Go over the data below and say how many lines hold the word "computer". Only the number is needed.

===== RECORDED INFORMATION

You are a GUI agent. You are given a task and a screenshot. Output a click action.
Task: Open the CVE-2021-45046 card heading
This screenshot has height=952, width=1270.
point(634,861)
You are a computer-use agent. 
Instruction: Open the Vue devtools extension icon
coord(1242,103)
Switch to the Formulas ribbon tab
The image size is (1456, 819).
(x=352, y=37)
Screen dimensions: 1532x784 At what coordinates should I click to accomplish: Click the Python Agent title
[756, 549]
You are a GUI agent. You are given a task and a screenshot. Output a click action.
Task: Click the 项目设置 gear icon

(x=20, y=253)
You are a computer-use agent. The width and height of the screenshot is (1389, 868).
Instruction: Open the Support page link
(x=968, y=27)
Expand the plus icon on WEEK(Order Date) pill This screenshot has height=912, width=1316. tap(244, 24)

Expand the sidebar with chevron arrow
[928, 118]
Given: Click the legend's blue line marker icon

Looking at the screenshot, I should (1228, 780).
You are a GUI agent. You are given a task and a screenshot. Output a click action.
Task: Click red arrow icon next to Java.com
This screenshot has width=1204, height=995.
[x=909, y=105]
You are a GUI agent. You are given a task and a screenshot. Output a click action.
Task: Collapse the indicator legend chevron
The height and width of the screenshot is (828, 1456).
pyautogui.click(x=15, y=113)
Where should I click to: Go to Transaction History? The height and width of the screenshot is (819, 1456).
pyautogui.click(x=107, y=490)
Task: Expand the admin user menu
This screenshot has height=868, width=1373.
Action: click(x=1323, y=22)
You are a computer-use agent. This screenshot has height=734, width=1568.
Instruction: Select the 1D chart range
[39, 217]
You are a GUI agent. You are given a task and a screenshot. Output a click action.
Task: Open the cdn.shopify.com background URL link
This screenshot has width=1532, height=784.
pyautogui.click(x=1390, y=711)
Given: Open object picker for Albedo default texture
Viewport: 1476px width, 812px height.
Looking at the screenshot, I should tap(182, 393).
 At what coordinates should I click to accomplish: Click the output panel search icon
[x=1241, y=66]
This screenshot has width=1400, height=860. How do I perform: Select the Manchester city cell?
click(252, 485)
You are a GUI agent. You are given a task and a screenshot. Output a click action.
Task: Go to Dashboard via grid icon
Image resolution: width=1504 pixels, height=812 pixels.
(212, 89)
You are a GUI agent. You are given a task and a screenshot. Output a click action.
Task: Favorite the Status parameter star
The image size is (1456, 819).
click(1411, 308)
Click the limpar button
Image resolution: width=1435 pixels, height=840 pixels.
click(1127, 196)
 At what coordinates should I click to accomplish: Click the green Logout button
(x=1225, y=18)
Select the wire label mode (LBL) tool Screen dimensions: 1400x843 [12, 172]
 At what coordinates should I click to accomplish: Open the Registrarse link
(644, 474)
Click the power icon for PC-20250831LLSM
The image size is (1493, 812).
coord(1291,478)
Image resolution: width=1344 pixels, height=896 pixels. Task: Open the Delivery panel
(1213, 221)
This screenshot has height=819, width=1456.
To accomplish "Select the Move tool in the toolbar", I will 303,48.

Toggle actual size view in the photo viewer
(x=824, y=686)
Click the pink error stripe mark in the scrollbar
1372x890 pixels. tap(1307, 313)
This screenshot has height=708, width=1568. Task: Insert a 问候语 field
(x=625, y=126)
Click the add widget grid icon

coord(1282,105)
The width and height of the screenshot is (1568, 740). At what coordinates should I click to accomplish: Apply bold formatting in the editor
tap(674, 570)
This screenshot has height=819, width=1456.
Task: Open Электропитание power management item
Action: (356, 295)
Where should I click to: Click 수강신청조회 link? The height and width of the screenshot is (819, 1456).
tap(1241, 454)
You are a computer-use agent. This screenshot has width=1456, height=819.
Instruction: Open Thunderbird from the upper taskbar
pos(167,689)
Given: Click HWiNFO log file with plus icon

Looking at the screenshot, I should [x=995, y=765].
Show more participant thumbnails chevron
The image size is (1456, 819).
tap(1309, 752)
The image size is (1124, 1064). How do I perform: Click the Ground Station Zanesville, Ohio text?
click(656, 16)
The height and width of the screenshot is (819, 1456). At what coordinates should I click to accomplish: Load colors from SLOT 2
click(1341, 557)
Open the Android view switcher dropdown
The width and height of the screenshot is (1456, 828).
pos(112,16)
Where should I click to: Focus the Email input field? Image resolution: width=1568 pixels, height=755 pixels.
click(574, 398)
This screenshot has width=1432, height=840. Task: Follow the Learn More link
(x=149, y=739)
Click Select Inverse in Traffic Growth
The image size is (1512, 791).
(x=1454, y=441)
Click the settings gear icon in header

==========

SOLUTION FOR THIS TASK:
4